• Article:

Friday, March 21, 2008

Summary of the notion of "Mythic Reality"

From today's Ransomed Heart Daily Reading--
In this desperate hour we have a crucial role to play. Of all the Eternal Truths we don’t believe, this is the one we doubt most of all. Our days are not extraordinary. They are filled with the mundane, with hassles mostly. And we? We are . . . a dime a dozen. Nothing special really. Probably a disappointment to God.

But as C. S. Lewis wrote, “The value of...myth is that it takes all the things we know and restores to them the rich significance which has been hidden by ‘the veil of familiarity'.”

You are not what you think you are. There is a glory to your life that your Enemy fears, and he is hell-bent on destroying that glory before you act on it. This part of the answer will sound unbelievable at first; perhaps it will sound too good to be true; certainly, you will wonder if it is true for you. But once you begin to see with those eyes, once you have begun to know it is true from the bottom of your heart, it will change everything.

The story of your life is the story of the long and brutal assault on your heart by the one who knows what you could be and fears it.

• Tasks to perform:
1. According to the Mythic Reality reading, why is the Enemy hell-bent on destroying the glory of a person's life? Answer in one to three sentences.
2. In the Mythic Reality reading, whose words are quoted on the value of myth?
The lines here come from a separate source.

• Source material:
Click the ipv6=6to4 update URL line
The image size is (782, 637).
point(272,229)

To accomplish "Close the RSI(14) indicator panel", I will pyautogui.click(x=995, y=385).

• Answers given:
1. The Enemy fears that glory and knows what the person could be. He wants to destroy it before the person acts on it.

2. C. S. Lewis's.